In practice, that means rebalancing your content portfolio. Early-stage AI summaries may influence discovery, but human-led storytelling, events and expert commentary still play a crucial role in conversion.
“We’re doubling down on owned media and multi-channel visibility, ensuring our leadership and client-facing teams use channels like LinkedIn to build direct contact with our audience,” Stuart notes.
The most successful B2B brands will blend automation with authenticity, using AI to scale reach but relying on human creativity to build resonance and trust.
Storytelling Still Cuts Through the Noise
Even in an AI-first environment, storytelling remains the strongest differentiator. With algorithms summarising and rewriting content, marketers must ensure their core narrative still shines through. David believes this starts with clarity and consistency:
“When someone shoves your whitepaper into Gemini, Chat GPT or Claude and asks ‘what’s this about?’ your storytelling needs to come through clearly. That means clear subheadings, consistent tone and nutshell paragraphs that carry your message.”
This is where human input becomes irreplaceable. AI can distribute and summarise content, but it can’t replicate lived experience, point of view or emotional nuance, the elements that make a brand memorable.
Stuart adds that “When AI presents buyers with three options, we want to be the brand they recognise and trust. Building brand authority and strong storytelling helps us stay top of mind.”
Storytelling builds that recognition by creating a consistent narrative across every touchpoint, from live events to webinars, podcasts and social interactions. This is something AI alone can’t generate. “Social media isn’t fully AI-summarised yet,” David points out. “That’s where your attitude and point of view can really cut through the noise.”

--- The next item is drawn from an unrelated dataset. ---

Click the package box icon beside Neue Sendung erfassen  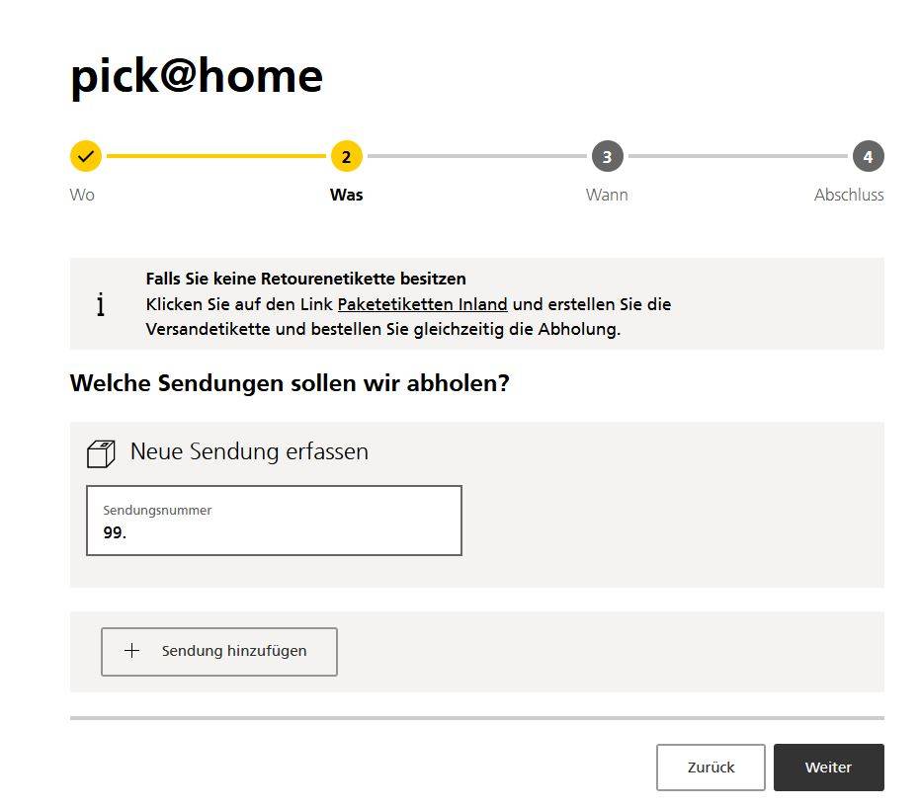pyautogui.click(x=102, y=451)
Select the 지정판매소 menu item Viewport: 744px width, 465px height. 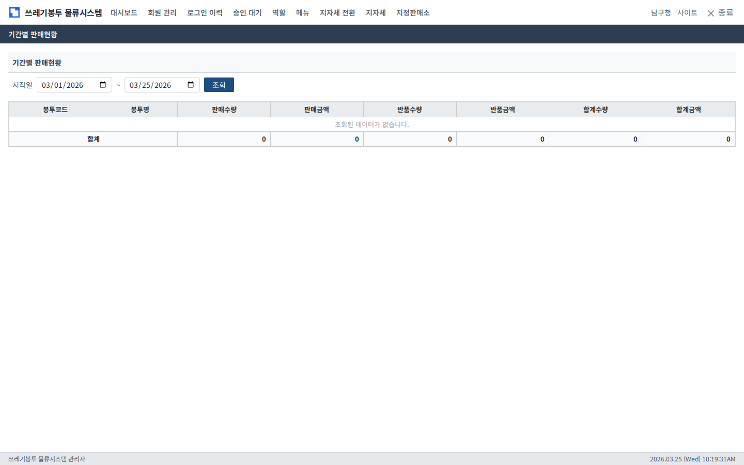click(x=413, y=12)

AI can amplify reach, but human creativity creates connection. Knowing your brand voice, understanding customer challenges and crafting narratives that resonate remain uniquely human tasks.
Measuring Success Beyond Traffic
As AI search reduces traditional website visits, ROI metrics need to evolve. For decades, web traffic has been the go-to metric for proving effectiveness. Now, B2B marketers must find an alternative way of measuring outcomes.
Stuart identifies the metrics that matter in a GEO world: “Share of voice, citations, intent data, sales-accepted opportunities and pipeline velocity. These show influence and demand creation, even in a zero-click environment.”
Marketing and sales alignment remains critical. GEO reframes metrics within a broader picture of influence, authority and demand creation. AI is changing not just how buyers find information, but who gets found.
In this new landscape, clarity is strategy, authority is currency and storytelling is survival. Brands that position themselves for success merge human creativity with algorithmic intelligence, answering not only AI queries but deeper motivations and business needs that only humans understand.
Five Practical Steps for Winning the GEO Game
B2B marketers can take the following steps to thrive in the AI-driven landscape:
- Write for humans and algorithms alike. Prioritise clarity and readability without sacrificing authority. Use technical terminology where it adds precision but avoid unnecessary complexity.
- Become a cited source. Create authoritative, question-driven content that AI models can reference confidently.
- Balance automation with creativity. Use AI for scale, but rely on human insight for storytelling, differentiation and emotional connection.
- Rethink your metrics. Focus on influence and track share of voice and pipeline impact.
- Double down on brand and owned media. As traffic declines, your brand’s authority becomes your strongest asset.